Traversable wormhole in Einstein 3-form theory with self-interacting potential

We numerically construct a symmetric wormhole solution in pure Einstein gravity supported by a massive 3-form field with a potential that contains a quartic self-interaction term. The wormhole spacetimes have only a single throat and they are everywhere regular and asymptotically flat. Furthermore, their mass and throat circumference increase almost linearly as the coefficient of the quartic self-interaction term A increases. The amount of violation of the null energy condition (NEC) is proportional to the magnitude of 3-form, thus the NEC is less violated as A increases, since the magnitude of 3-form decreases with A. In addition, we investigate the geodesics of particles moving around the wormhole. The unstable photon orbit is located at the throat.

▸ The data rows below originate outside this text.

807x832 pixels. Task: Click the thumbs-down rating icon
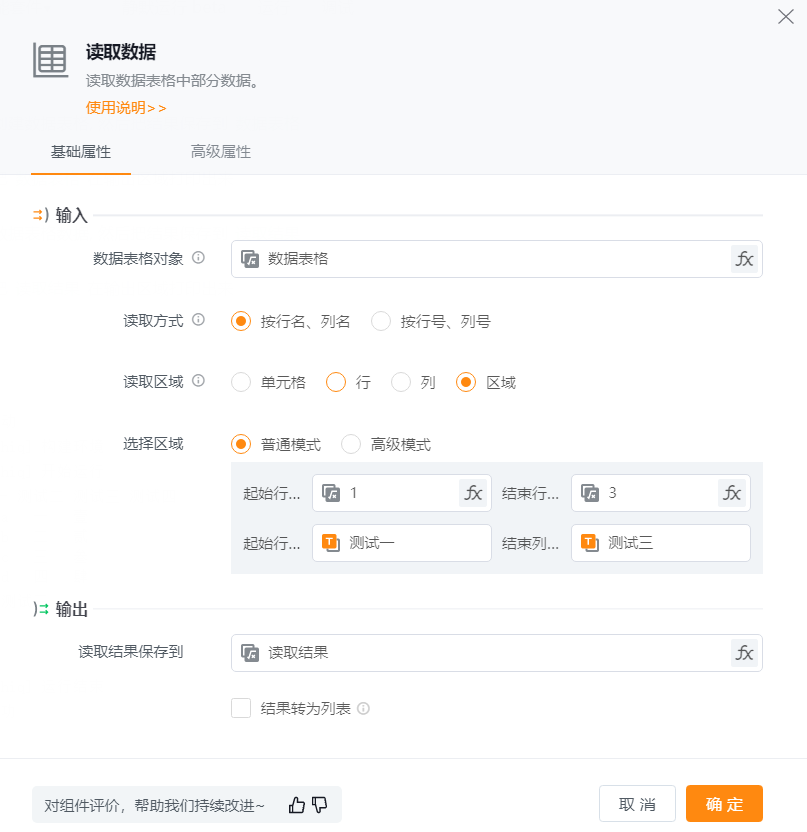pyautogui.click(x=320, y=805)
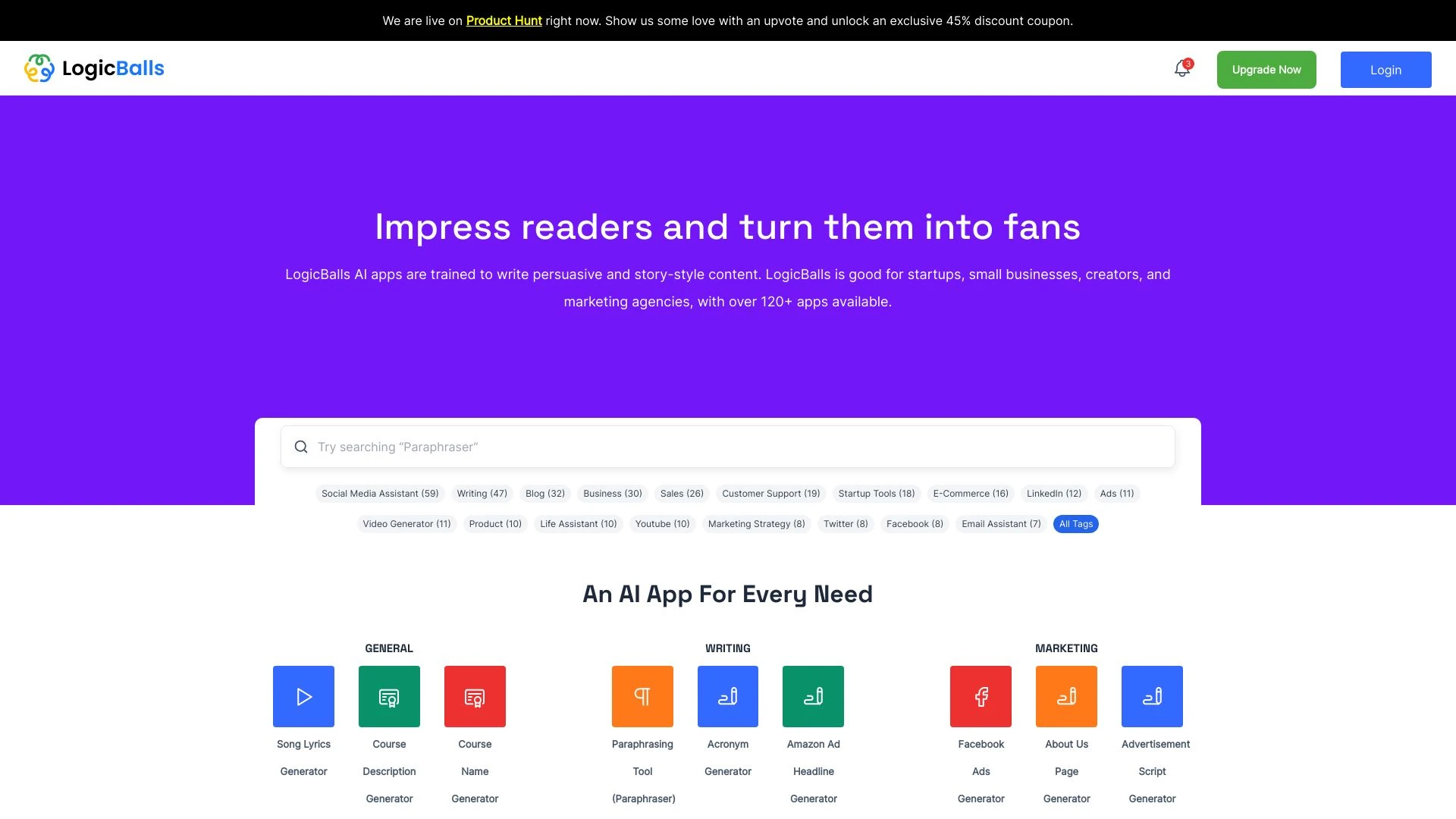Expand the Startup Tools category filter
The height and width of the screenshot is (819, 1456).
(876, 492)
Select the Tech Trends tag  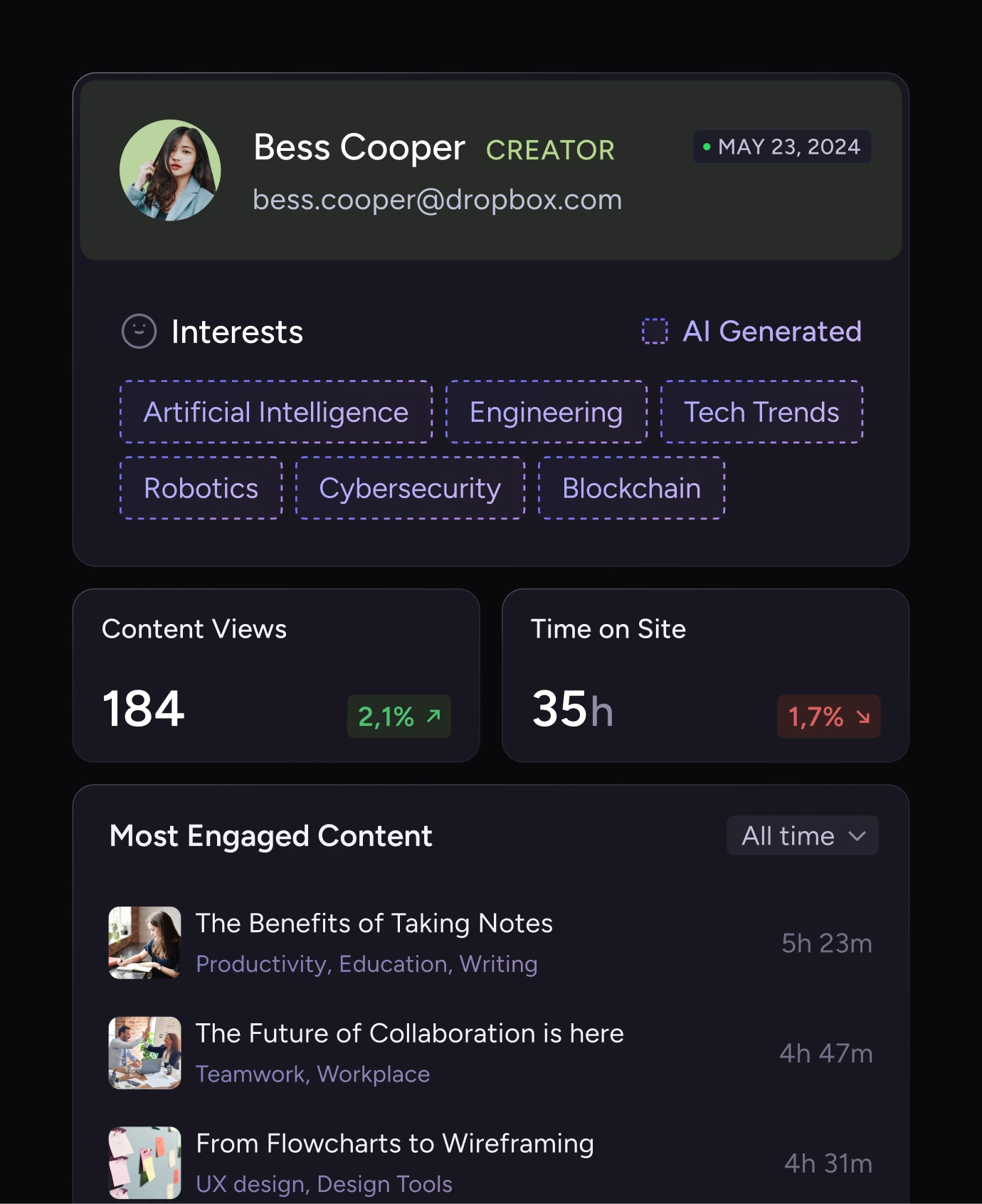761,412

We also find that the wormhole can cast a shadow whose apparent size is smaller than that cast by the Schwarzschild black hole, but reduces to it when A acquires a large value. The behavior of the innermost stable circular orbit around this wormhole is also discussed. The results of this paper hint toward the possibility that the 3-form wormholes could be potential black hole mimickers, as long as A is sufficiently large, precisely when NEC is weakly violated.

Automated summary

A symmetric wormhole solution in pure Einstein gravity supported by a massive 3-form field with a quartic self-interaction term is numerically constructed. The mass and throat circumference of the wormhole spacetimes increase linearly as the coefficient of the quartic self-interaction term A increases. The violation of the null energy condition (NEC) is proportional to the magnitude of 3-form, decreasing as A increases.